- Occupation: filmmaker

= Malcolm Clarke (filmmaker) =

British filmmaker

Malcolm Clarke is an English filmmaker who works in China.

==Early life==
Malcolm Clarke grew up in England.

==Career==
Malcolm Clarke has been making films since the 1980s, first in his native England and later in the US and China.

He has worked as a script-doctor for the Hollywood studios and streaming services.

From 2014, Clarke shifted the focus of his work to China, and he was invited to serve as the chairman of the jury in the documentary section of the Shanghai International Film Festival. He later sat on the jury for the Tiantan Awards at the Beijing International Film Festival.

Clarke's films have focused on the challenges of the China-US relationship, China's handling of the COVID-19 pandemic, its Xiao kang poverty alleviation initiative, and the 2019 Anti-Extradition Amendment Bill protests in Hong Kong.

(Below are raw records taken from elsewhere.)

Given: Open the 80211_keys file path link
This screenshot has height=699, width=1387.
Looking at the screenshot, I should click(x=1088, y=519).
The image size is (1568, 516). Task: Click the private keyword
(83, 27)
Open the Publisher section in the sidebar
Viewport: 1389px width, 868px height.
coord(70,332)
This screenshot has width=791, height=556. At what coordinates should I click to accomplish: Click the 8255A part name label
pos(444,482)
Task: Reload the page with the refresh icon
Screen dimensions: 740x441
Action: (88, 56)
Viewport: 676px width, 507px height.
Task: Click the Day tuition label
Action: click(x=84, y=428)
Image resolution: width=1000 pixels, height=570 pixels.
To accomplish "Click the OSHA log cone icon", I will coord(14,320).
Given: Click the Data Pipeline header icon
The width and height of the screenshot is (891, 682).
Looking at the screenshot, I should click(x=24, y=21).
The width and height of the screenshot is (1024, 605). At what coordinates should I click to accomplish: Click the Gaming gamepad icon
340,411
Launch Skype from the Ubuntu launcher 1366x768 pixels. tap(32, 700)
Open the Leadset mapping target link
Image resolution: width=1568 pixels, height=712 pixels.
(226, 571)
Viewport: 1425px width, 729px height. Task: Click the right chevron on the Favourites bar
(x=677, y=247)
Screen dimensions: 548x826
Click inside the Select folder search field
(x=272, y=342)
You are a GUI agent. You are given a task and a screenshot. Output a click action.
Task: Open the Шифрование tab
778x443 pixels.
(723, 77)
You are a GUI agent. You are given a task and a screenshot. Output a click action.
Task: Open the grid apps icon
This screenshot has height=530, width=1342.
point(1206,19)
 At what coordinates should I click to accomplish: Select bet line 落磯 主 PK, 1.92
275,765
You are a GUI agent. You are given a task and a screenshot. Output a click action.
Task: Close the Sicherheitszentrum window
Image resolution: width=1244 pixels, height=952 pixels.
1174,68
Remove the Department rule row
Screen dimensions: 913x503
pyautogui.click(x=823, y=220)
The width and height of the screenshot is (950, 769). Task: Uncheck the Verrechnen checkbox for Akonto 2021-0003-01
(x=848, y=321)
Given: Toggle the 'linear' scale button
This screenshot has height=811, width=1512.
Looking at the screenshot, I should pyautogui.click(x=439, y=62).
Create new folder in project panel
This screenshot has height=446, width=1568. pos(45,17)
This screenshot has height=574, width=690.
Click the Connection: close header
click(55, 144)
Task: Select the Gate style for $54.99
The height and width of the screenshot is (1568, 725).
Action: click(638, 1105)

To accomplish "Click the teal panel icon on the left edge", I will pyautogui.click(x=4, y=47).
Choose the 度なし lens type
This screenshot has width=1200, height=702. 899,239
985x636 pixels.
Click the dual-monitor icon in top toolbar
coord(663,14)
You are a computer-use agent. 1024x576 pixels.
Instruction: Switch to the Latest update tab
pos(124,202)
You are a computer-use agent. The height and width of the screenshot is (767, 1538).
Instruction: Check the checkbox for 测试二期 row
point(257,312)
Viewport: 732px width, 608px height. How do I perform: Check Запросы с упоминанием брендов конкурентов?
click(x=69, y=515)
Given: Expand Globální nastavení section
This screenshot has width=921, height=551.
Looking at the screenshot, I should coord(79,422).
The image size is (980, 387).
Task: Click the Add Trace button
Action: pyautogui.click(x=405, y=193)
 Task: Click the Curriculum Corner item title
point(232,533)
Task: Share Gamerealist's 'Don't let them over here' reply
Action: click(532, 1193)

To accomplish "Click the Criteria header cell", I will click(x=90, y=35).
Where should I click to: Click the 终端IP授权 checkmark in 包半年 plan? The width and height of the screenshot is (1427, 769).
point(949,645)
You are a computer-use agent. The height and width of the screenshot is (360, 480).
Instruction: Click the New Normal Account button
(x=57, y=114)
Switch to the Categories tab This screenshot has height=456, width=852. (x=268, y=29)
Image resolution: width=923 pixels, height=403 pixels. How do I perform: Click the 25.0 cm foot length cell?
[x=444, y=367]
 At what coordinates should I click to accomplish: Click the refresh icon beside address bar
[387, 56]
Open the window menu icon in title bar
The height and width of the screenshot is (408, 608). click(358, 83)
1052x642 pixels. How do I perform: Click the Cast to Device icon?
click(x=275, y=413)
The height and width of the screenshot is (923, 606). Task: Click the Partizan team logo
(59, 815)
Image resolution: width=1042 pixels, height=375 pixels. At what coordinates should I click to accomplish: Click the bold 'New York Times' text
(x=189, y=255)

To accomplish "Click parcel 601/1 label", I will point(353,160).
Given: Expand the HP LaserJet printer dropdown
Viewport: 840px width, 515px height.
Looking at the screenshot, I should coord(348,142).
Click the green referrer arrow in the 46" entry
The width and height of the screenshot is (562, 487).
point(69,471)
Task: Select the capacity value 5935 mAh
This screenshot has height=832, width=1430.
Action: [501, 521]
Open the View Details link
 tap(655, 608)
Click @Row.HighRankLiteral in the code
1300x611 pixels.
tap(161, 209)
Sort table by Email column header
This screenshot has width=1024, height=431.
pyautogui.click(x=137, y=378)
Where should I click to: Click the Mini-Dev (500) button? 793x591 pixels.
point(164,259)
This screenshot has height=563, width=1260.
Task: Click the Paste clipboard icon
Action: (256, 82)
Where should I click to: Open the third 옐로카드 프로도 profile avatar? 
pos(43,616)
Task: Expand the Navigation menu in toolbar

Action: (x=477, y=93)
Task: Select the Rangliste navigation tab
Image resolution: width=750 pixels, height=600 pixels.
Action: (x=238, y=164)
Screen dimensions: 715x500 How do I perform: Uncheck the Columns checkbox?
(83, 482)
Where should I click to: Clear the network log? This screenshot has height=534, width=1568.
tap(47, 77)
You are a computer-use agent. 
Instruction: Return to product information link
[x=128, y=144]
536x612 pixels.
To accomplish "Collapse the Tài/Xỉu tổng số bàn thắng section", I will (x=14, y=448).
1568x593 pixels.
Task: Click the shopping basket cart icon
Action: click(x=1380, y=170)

Clarke has been creating two screenplays: Drive Like a Girl and A Day to Remember, both contemporary Chinese stories based on real events.

He is now working for ARTeFACT Entertainment, a media company located in Shanghai, China, founded by Chinese producer Han Yi.

==Awards and recognition==
Prisoner of Paradise (2002), co-directed by Clarke and Stuart Sender, was joint winner of the Kodak Award for Best Documentary on Film in the 2003 Grierson Awards. The film received a nomination for Best Feature Documentary at the 75th Academy Awards. Clarke and co-director Stuart Sender were also nominated for a 2003 Directors Guild of America Award.

Clarke's work has also won awards from the WGA, Emmy Awards, and the Overseas Press Club of America.